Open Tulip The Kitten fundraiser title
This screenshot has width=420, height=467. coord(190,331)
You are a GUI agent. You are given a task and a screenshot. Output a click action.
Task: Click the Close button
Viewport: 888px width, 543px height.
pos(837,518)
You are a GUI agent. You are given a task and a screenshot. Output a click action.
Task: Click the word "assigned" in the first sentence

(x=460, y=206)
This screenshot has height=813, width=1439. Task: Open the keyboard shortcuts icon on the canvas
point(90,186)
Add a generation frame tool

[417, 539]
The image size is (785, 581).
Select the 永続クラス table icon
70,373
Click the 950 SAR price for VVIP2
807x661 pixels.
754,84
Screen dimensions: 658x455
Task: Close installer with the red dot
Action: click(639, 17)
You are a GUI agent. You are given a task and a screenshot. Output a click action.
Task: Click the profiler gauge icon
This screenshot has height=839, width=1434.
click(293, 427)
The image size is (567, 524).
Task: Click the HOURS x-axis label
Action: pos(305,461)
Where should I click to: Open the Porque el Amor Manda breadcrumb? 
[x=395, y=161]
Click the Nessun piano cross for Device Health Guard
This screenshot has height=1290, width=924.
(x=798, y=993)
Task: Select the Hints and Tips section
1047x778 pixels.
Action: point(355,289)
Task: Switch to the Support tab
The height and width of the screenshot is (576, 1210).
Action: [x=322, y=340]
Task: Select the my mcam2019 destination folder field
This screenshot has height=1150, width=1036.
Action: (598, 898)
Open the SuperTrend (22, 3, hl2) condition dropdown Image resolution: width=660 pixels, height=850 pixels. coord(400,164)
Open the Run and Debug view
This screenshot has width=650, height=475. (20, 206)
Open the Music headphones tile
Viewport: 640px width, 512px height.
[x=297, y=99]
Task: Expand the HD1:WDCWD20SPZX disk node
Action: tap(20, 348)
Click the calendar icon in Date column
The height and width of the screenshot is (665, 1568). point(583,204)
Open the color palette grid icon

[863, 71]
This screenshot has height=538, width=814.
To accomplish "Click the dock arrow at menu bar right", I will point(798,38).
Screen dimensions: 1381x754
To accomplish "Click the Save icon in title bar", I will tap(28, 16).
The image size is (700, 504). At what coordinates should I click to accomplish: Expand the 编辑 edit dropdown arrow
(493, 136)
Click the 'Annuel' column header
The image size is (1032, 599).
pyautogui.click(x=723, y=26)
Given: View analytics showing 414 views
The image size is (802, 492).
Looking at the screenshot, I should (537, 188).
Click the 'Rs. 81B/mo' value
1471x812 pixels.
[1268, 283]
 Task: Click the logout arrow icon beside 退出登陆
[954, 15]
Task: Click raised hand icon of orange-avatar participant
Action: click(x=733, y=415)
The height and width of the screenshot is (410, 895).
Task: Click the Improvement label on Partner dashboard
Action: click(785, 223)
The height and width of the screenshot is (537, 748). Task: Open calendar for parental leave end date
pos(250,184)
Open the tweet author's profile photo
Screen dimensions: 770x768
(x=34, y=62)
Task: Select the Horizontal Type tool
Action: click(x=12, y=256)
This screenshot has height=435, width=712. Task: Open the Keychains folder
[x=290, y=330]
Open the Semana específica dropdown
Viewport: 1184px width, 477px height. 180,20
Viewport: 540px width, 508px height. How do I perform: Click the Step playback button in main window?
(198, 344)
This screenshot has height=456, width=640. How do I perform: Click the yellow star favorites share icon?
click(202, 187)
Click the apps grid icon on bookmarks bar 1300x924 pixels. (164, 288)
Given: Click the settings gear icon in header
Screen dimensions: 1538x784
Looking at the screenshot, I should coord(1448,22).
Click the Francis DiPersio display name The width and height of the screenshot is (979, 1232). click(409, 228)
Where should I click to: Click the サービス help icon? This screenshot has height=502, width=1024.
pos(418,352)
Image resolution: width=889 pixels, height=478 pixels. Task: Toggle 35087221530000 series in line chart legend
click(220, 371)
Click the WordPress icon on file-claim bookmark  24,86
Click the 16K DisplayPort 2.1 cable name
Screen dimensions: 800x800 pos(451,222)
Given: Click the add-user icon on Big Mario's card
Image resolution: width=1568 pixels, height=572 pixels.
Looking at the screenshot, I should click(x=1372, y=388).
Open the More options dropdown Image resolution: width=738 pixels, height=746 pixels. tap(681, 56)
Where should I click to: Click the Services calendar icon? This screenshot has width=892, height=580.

● **Exercise details**
Beginning at the line with "Task: Select the my" and ending at the line with "This screenshot has height=538, width=814.", reproduce each line of the data above exactly, and add no other lines.

● **Answer to this problem**
Task: Select the my mcam2019 destination folder field
This screenshot has height=1150, width=1036.
Action: (598, 898)
Open the SuperTrend (22, 3, hl2) condition dropdown Image resolution: width=660 pixels, height=850 pixels. coord(400,164)
Open the Run and Debug view
This screenshot has width=650, height=475. (20, 206)
Open the Music headphones tile
Viewport: 640px width, 512px height.
[x=297, y=99]
Task: Expand the HD1:WDCWD20SPZX disk node
Action: tap(20, 348)
Click the calendar icon in Date column
The height and width of the screenshot is (665, 1568). point(583,204)
Open the color palette grid icon

[863, 71]
This screenshot has height=538, width=814.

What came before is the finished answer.